4. Review of Feedback on Revisions to Recommendations 3-9 (see pages 18-24 attached) (feedback document [docs.google.com])

 

• Recommendation 8: Comments from Sarah Wyld – editorial issue.  WG accepts the changes – will be incorporated into the next redline.
• Comments from RySG: Incorporate into the next redline.

ACTION ITEM: Recommendations 2-9: Staff to release revised redline based on WG agreement.

 

5. Revised Reasons that a Registrar of Record MAY Deny a Transfer – Recommendation 19 (Public Comment Review Tool and Public Comment Working Document [docs.google.com])

 

c) Proposed edits: I.A.3.7.1

Potential next step: Consider whether “violation of registrar’s anti-abuse policies, or evidence of fraud” in the MAY category is an appropriate compromise. 

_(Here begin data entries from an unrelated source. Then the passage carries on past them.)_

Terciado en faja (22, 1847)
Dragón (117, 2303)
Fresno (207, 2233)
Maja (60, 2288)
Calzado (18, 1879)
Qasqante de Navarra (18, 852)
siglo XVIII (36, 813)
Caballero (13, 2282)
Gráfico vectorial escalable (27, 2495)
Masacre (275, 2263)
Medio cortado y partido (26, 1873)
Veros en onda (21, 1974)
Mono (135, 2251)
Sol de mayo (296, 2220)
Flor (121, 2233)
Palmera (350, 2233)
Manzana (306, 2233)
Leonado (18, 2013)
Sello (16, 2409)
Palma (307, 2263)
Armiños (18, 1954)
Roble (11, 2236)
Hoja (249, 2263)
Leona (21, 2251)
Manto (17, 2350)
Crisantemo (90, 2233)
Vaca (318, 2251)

In brief, the alternatives presented in the comments:

In the MAY category:

• Evidence of fraud (status quo)
• Violation of the Registrar's domain use or anti-abuse policies or evidence of fraud. OR Evidence of fraud, or violation of the Registrar’s domain use or anti-abuse policies.                     
• Evidence of fraud, illegal activity, phishing, distribution of malware, or to comply with the law.

In the MUST category: 

• The Registrar has knowledge of credible evidence of the domain currently being used for malware, phishing, pharming, or command & control botnets.

Additional proposal: Move “Evidence of fraud” to the MUST category and include “violation of the Registrar’s domain use or anti-abuse policies” in the MAY category.

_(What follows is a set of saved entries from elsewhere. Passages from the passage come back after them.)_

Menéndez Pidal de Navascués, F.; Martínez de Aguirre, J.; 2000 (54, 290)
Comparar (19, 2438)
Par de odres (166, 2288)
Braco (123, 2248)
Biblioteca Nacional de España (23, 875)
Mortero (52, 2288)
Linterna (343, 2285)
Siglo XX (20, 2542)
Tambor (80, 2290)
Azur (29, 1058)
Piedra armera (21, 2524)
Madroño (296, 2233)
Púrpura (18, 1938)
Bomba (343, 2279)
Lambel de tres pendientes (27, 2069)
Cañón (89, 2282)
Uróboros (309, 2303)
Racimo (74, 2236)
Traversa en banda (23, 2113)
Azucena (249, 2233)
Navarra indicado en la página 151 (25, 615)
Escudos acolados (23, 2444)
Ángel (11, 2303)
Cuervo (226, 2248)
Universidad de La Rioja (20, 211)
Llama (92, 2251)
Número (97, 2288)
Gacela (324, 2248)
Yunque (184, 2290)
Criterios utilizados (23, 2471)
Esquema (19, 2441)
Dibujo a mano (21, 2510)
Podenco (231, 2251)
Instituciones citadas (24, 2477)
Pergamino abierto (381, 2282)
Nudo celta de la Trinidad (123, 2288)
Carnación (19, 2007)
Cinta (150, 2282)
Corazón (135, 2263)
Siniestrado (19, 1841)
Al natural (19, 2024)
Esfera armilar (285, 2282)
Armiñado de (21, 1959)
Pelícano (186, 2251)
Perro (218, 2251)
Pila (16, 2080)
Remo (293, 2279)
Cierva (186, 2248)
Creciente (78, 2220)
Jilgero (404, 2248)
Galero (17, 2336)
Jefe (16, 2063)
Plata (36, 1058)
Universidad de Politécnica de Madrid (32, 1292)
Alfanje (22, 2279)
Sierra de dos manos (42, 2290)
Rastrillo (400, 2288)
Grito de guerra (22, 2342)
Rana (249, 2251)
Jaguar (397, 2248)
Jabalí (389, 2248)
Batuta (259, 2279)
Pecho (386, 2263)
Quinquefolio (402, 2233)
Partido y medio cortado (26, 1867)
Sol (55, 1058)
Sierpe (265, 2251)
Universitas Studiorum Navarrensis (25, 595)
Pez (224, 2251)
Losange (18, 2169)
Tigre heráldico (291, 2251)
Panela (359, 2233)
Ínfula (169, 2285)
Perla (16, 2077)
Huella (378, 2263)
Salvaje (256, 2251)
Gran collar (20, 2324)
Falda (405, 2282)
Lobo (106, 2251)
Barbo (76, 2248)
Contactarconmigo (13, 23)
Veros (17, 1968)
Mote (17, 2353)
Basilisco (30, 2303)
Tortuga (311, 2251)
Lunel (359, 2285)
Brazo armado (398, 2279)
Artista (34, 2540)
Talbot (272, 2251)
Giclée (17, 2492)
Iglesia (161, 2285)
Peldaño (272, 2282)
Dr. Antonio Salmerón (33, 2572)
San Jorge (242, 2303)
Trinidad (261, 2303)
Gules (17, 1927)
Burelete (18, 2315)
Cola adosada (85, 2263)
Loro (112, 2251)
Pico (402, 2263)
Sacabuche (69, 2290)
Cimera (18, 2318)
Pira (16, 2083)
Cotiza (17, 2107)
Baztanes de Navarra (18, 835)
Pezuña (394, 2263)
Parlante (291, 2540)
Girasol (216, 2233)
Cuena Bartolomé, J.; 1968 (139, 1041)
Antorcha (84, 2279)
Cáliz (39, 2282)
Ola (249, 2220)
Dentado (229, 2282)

WG discussion and agreement: 

• WG members generally agreed that this item should remain in the MAY category for the reasons summarized above.
• Additional proposal from Sarah Wyld (29 Nov): “Evidence of fraud or the domain presents an active or continuing threat.”
• The WG recalled that upcoming discussions on potential contract amendments (https://www.icann.org/en/system/files/correspondence/heineman-demetriou-to-marby-04nov22-en.pdf) may interact with discussion of potential edits to I.A.3.7.1.

 

Discussion:

• Lots of discussion on the last call.
• Seems like there isn’t agreement of adding something beyond evidence of fraud.
• What about adding “security” into Sarah’s proposal? Like - Evidence of fraud or the domain presents an active or continuing security threat?
• What is a “security threat”? Do like “anti-abuse policies”.
• It’s in our contracts that we have to obey the law: RAA 3.7.2 "Registrar shall abide by applicable laws and governmental regulations.”
• We’ll never get agreement on exact text but if we can make it better we should try.
• Can’t prevent registrars from complying with the law.  Could see you blocking because of OFAC, but we also can’t try to interpret local laws.
• Registrars will comply with local law regardless of policy.
• Think everyone thinks that evidence of fraud is not enough, but don’t agree how defining something beyond that.  If we can’t get to agreement it will stay evidence of fraud.
• Still seems like keeping it in the “MAY” category makes sense.